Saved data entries
***

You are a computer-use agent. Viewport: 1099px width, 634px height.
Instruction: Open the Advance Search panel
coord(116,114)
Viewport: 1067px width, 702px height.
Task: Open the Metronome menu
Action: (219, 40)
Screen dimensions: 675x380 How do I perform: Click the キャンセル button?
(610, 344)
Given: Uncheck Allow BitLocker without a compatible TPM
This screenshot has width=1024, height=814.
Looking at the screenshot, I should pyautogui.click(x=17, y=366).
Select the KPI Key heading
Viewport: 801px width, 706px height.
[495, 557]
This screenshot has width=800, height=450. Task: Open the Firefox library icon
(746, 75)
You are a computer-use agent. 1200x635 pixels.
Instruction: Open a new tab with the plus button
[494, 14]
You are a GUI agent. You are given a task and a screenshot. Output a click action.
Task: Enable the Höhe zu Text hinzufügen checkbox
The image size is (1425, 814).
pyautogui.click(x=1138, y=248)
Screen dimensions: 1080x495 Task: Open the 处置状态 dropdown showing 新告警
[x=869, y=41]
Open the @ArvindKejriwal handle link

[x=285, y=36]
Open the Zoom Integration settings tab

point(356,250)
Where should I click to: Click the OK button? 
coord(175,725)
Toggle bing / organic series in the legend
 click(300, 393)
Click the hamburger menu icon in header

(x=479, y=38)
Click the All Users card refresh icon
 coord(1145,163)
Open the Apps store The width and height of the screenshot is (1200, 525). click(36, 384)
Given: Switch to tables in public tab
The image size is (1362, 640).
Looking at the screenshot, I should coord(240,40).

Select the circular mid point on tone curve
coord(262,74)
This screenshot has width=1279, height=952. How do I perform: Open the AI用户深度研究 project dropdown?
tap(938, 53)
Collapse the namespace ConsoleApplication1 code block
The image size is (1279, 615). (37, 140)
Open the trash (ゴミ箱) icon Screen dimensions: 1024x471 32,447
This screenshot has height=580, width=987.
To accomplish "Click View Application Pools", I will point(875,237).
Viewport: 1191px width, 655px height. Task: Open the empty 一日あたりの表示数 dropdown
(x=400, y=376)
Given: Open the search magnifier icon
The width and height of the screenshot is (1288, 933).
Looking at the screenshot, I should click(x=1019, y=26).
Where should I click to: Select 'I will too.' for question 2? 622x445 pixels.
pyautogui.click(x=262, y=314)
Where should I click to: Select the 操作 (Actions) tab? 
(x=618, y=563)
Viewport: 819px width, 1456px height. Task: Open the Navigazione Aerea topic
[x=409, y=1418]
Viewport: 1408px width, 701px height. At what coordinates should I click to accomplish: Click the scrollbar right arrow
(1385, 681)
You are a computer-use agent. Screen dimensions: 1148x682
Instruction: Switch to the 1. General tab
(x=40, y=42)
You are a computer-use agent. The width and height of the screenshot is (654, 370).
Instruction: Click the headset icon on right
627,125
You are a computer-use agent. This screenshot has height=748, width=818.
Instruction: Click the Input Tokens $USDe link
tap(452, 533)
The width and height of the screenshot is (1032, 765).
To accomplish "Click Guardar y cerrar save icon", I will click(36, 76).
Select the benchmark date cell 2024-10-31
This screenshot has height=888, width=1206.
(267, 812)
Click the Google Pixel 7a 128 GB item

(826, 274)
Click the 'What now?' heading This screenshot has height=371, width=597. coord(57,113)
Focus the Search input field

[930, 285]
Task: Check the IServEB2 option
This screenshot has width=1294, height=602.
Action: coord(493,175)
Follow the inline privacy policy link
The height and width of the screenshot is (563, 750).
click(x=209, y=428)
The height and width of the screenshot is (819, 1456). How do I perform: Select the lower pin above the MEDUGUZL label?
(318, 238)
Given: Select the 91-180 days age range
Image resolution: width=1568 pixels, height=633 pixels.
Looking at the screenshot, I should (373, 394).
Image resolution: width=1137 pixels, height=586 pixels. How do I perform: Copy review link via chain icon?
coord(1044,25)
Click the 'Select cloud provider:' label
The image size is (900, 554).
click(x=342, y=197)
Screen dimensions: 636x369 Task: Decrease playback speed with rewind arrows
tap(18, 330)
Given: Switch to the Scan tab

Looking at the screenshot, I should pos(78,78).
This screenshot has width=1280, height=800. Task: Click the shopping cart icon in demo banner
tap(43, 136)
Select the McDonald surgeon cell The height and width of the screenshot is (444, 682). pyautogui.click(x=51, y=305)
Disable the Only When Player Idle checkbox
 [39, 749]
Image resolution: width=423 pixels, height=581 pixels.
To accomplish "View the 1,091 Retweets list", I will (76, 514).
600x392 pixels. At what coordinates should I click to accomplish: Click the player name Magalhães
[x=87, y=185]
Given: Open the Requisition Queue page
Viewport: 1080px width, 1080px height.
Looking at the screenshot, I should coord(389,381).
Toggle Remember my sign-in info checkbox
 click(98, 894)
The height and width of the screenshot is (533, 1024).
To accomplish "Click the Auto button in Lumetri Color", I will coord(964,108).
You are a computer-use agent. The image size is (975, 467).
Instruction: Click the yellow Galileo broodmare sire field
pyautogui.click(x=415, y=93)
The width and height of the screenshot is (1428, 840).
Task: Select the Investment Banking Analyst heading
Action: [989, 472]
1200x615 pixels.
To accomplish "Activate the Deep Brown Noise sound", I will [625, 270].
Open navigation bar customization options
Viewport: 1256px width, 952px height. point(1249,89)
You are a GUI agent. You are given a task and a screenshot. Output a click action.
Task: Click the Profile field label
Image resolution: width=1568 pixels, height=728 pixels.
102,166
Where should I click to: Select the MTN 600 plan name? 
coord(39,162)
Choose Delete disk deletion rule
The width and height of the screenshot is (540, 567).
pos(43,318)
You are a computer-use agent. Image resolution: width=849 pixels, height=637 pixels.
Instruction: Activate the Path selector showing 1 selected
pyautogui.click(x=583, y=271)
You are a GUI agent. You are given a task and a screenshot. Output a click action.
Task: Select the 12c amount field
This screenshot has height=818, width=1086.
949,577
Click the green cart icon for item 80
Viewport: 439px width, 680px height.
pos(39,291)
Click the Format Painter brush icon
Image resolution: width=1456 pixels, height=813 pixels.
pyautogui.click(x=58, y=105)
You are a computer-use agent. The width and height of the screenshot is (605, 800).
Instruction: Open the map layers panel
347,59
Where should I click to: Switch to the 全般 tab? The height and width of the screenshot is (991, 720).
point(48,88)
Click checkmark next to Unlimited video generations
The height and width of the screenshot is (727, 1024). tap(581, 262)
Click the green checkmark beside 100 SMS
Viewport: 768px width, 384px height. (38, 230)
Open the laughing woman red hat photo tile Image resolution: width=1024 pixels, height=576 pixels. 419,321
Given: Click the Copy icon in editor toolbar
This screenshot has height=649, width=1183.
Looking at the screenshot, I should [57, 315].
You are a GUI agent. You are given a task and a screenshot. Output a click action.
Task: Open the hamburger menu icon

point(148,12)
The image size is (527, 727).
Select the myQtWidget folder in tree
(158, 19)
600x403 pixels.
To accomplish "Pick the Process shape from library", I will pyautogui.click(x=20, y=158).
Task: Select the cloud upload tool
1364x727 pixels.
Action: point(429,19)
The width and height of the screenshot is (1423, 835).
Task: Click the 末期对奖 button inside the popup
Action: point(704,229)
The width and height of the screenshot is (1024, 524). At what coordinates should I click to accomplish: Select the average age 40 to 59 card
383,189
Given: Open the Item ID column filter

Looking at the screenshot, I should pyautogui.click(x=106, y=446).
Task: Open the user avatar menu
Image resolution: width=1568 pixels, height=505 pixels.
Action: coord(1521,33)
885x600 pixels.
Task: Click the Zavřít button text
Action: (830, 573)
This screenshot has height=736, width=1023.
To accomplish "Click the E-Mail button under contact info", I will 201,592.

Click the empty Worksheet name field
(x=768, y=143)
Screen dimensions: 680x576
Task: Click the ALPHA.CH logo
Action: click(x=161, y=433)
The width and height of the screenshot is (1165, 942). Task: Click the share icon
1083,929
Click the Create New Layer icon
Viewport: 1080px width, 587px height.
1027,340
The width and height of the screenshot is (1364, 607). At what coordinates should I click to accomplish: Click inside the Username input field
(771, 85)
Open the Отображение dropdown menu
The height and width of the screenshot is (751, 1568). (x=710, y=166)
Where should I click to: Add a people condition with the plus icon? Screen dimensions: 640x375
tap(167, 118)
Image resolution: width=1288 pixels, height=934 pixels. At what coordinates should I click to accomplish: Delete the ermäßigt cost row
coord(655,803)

***

Task prompt:
An exact copy of the lines above, from the one containing "The width and height of the screenshot is (1032, 765)." through the one containing "The height and width of the screenshot is (533, 1024).", is the whole of the answer.

Exercise answer:
The width and height of the screenshot is (1032, 765).
To accomplish "Click Guardar y cerrar save icon", I will click(36, 76).
Select the benchmark date cell 2024-10-31
This screenshot has height=888, width=1206.
(267, 812)
Click the Google Pixel 7a 128 GB item

(826, 274)
Click the 'What now?' heading This screenshot has height=371, width=597. coord(57,113)
Focus the Search input field

[930, 285]
Task: Check the IServEB2 option
This screenshot has width=1294, height=602.
Action: coord(493,175)
Follow the inline privacy policy link
The height and width of the screenshot is (563, 750).
click(x=209, y=428)
The height and width of the screenshot is (819, 1456). How do I perform: Select the lower pin above the MEDUGUZL label?
(318, 238)
Given: Select the 91-180 days age range
Image resolution: width=1568 pixels, height=633 pixels.
Looking at the screenshot, I should (373, 394).
Image resolution: width=1137 pixels, height=586 pixels. How do I perform: Copy review link via chain icon?
coord(1044,25)
Click the 'Select cloud provider:' label
The image size is (900, 554).
click(x=342, y=197)
Screen dimensions: 636x369 Task: Decrease playback speed with rewind arrows
tap(18, 330)
Given: Switch to the Scan tab

Looking at the screenshot, I should pos(78,78).
This screenshot has width=1280, height=800. Task: Click the shopping cart icon in demo banner
tap(43, 136)
Select the McDonald surgeon cell The height and width of the screenshot is (444, 682). pyautogui.click(x=51, y=305)
Disable the Only When Player Idle checkbox
 [39, 749]
Image resolution: width=423 pixels, height=581 pixels.
To accomplish "View the 1,091 Retweets list", I will (76, 514).
600x392 pixels. At what coordinates should I click to accomplish: Click the player name Magalhães
[x=87, y=185]
Given: Open the Requisition Queue page
Viewport: 1080px width, 1080px height.
Looking at the screenshot, I should coord(389,381).
Toggle Remember my sign-in info checkbox
 click(98, 894)
The height and width of the screenshot is (533, 1024).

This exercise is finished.